## Given data
==============================
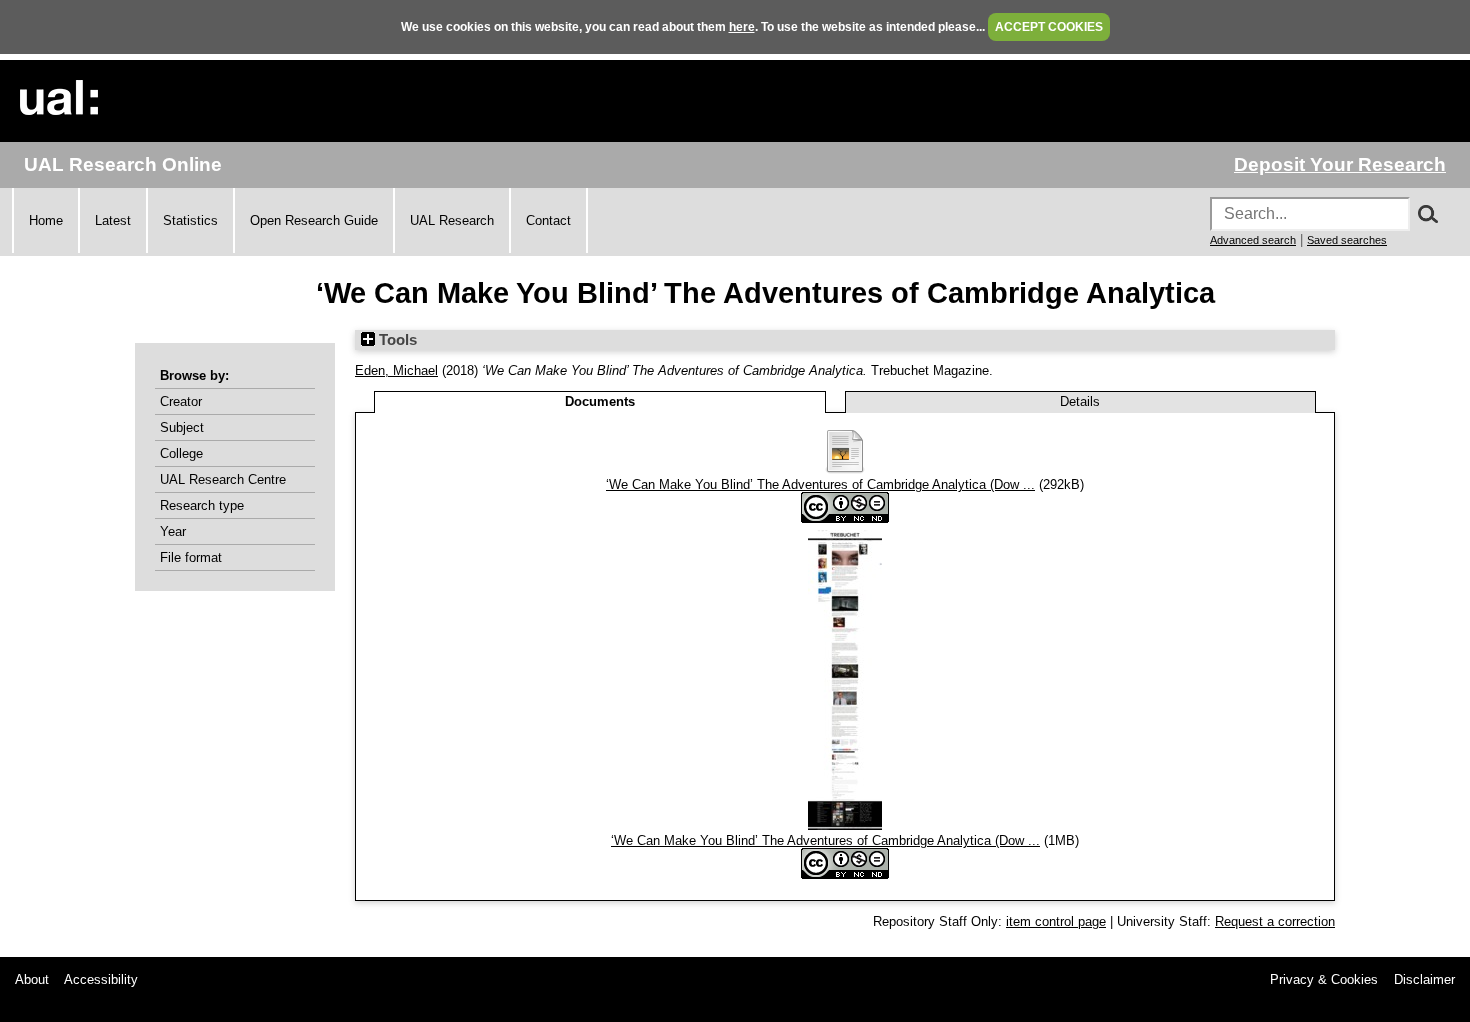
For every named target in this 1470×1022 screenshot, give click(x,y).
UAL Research (452, 220)
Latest (113, 220)
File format (191, 557)
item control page (1056, 921)
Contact (548, 220)
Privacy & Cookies (1324, 979)
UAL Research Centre (223, 479)
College (181, 453)
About (32, 979)
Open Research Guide (314, 220)
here (742, 27)
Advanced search (1253, 240)
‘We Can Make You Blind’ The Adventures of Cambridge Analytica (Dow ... (820, 484)
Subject (182, 427)
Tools (396, 340)
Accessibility (101, 979)
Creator (181, 401)
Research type (202, 505)
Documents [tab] (600, 401)
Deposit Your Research (1340, 164)
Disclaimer (1424, 979)
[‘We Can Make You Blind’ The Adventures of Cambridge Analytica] (845, 469)
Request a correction (1275, 921)
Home (46, 220)
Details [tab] (1080, 401)
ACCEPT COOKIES (1049, 27)
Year (173, 531)
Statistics (190, 220)
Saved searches (1347, 240)
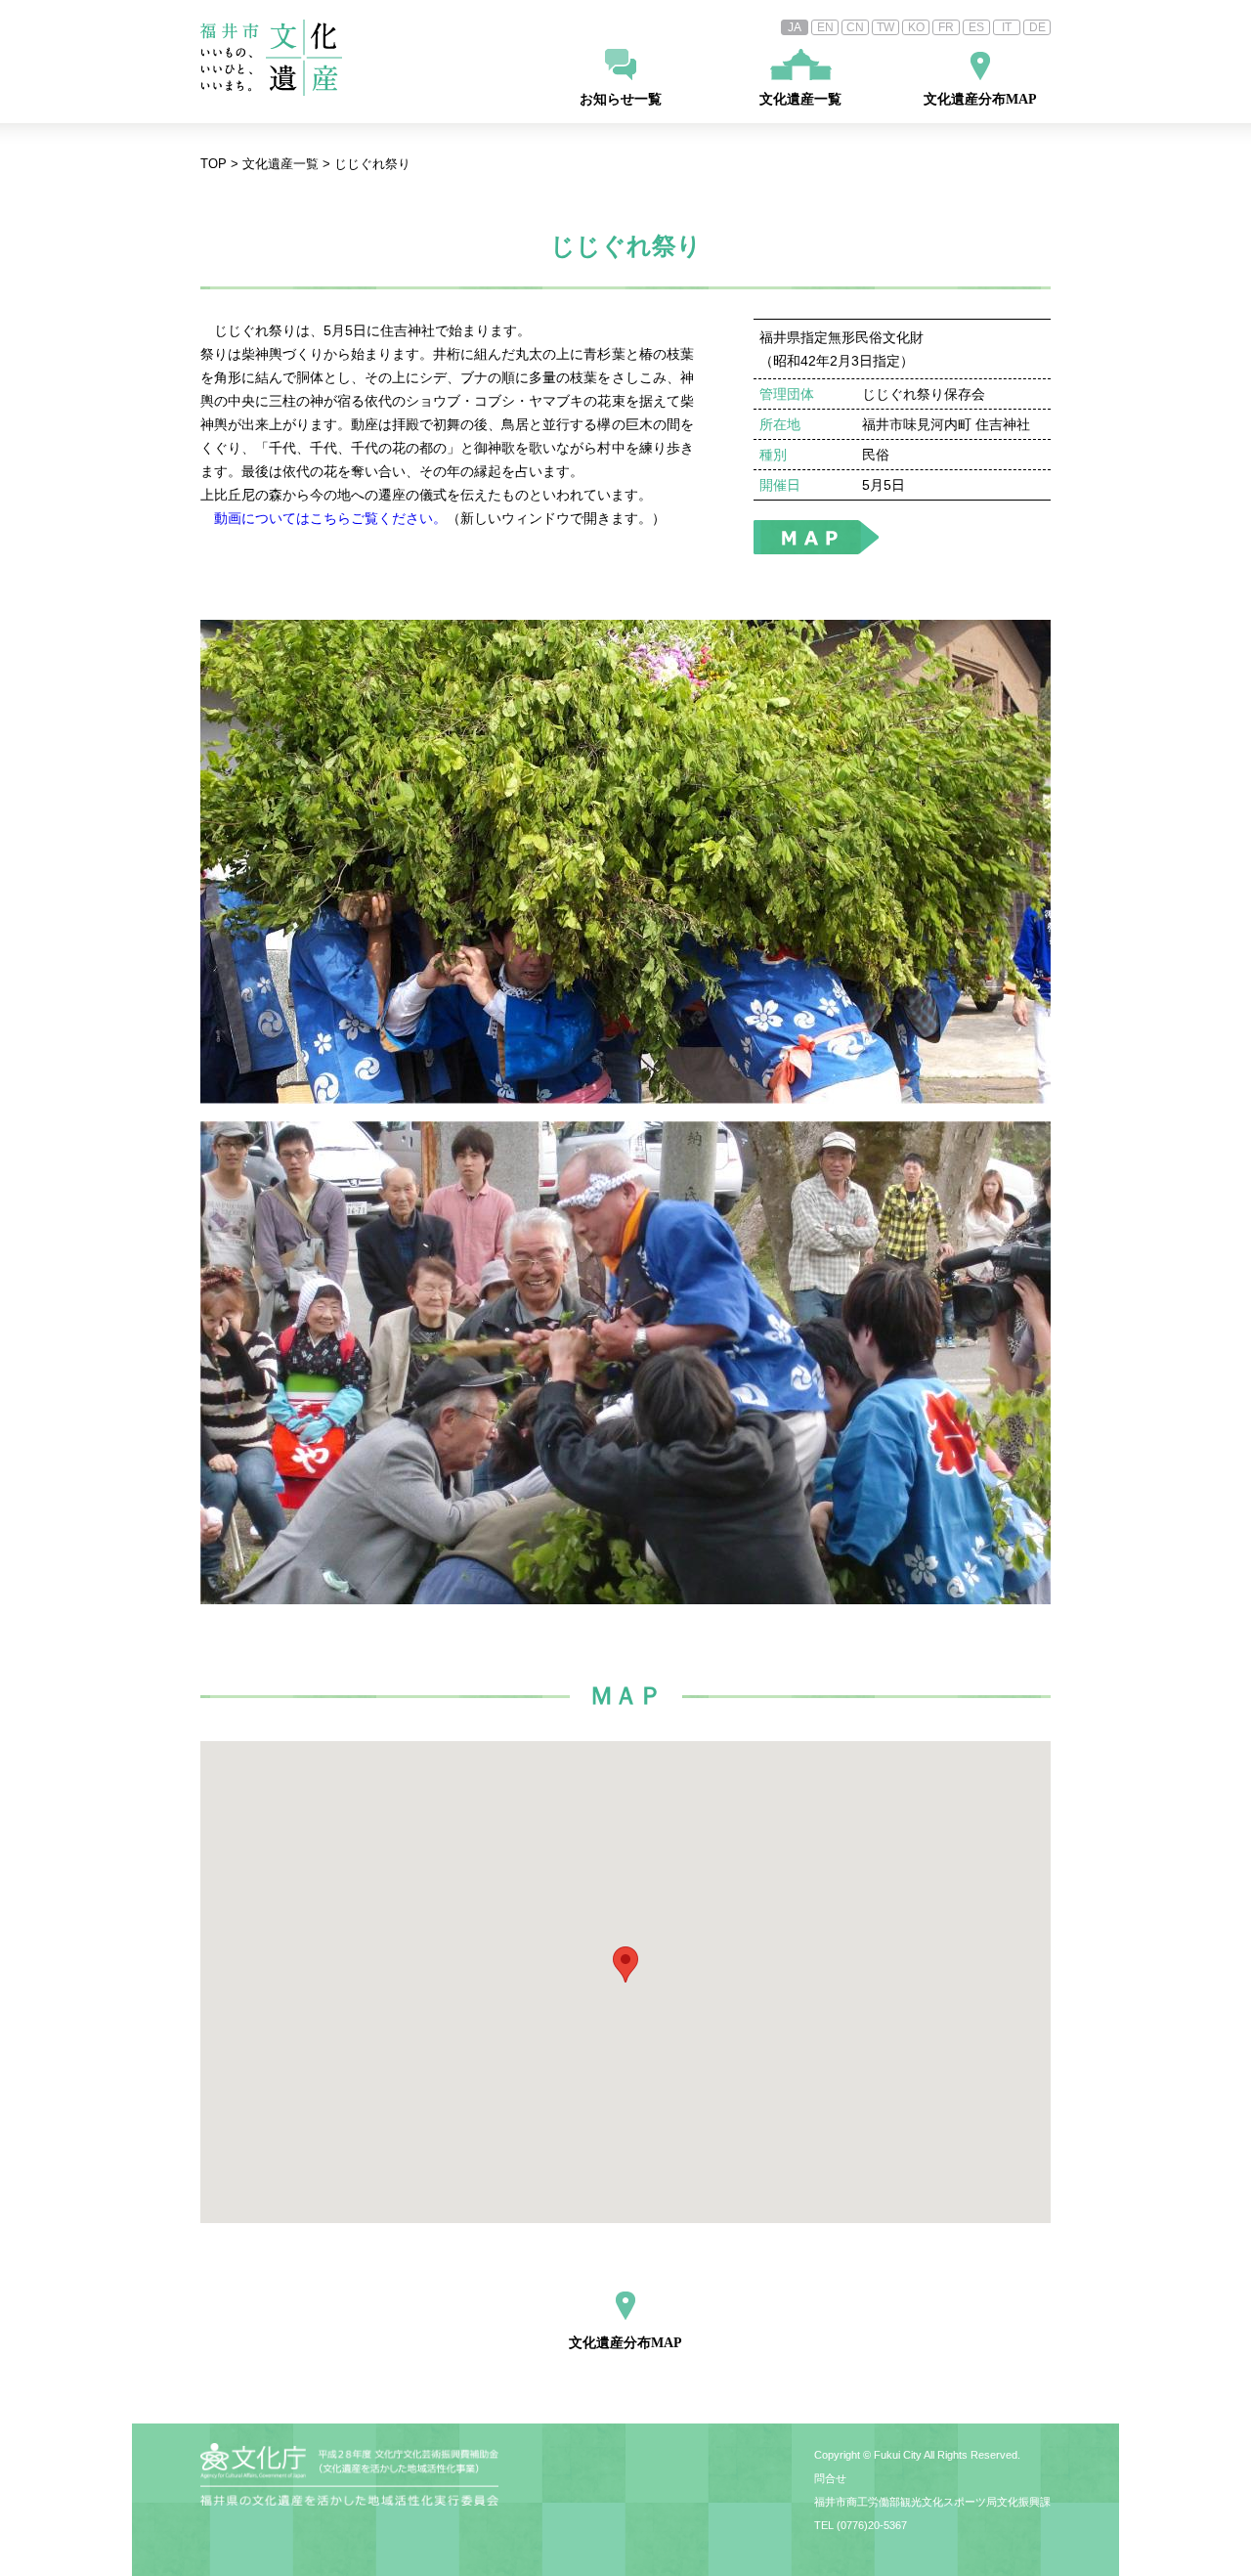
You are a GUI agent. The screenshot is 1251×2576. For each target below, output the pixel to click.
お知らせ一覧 (621, 99)
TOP (213, 163)
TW (885, 27)
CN (855, 27)
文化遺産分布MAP (980, 99)
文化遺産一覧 (800, 99)
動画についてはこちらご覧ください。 (330, 518)
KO (916, 27)
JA (794, 27)
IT (1007, 27)
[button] (625, 1964)
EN (825, 27)
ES (976, 27)
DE (1037, 27)
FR (946, 27)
==============================
Filter on the word "Blind": copy each matching line from the entries above.

‘We Can Make You Blind’ The Adventures of Cambridge Analytica (Dow ... (820, 484)
[‘We Can Make You Blind’ The Adventures of Cambridge Analytica] (845, 469)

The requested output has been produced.